This is a real-time attendance system using face recognition technology. The system can identify and mark the attendance of registered students as they appear in front of a camera. It offers a user-friendly interface and integrates with Firebase for data storage.
- Real-time Face Recognition: The system uses the OpenCV library along with face_recognition to detect and recognize faces in real-time.
- Firebase Integration: Attendance data and student information are stored in the Firebase Realtime Database for easy access and retrieval.
- User-friendly Interface: The system provides a graphical interface that displays relevant student information and attendance status.
- Efficient Attendance Tracking: The system automatically updates the attendance count for each recognized student, based on their previous attendance record.
- Python
- OpenCV
- Firebase Admin SDK
- cvzone
- Install the required libraries and dependencies listed above.
- Make sure you have the "serviceAccountKey.json" file in the same directory, which is needed for Firebase initialization.

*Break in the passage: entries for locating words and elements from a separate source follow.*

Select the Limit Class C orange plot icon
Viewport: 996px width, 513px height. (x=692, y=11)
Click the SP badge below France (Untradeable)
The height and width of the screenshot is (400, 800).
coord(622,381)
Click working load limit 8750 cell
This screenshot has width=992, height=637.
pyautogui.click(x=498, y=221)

- Prepare a suitable "background.jpg" image to be displayed as the user interface backdrop.
- Create a "modes" folder containing images representing different modes (e.g., "Loading," "Attendance Success," etc.).
- Run the code and position the camera to capture the faces of students.
- The system continuously captures frames from the camera feed.
- It performs face recognition on each frame using pre-trained encodings of registered students.
- If a recognized face matches a student in the database, the system marks the student's attendance.
- The user interface displays relevant information about the recognized student, such as their name, major, standing, year, etc.
- The attendance count for the student is updated on Firebase if the recognition is successful and occurs after a certain interval (default is 30 seconds) since their last attendance.
- Ensure that all students to be recognized are pre-registered in the "Encode.p" file containing their face encodings.
- The system works best under good lighting conditions and clear camera capture of faces.
Contributions to this project are welcome! If you encounter any issues or have suggestions for improvements, please feel free to submit a pull request.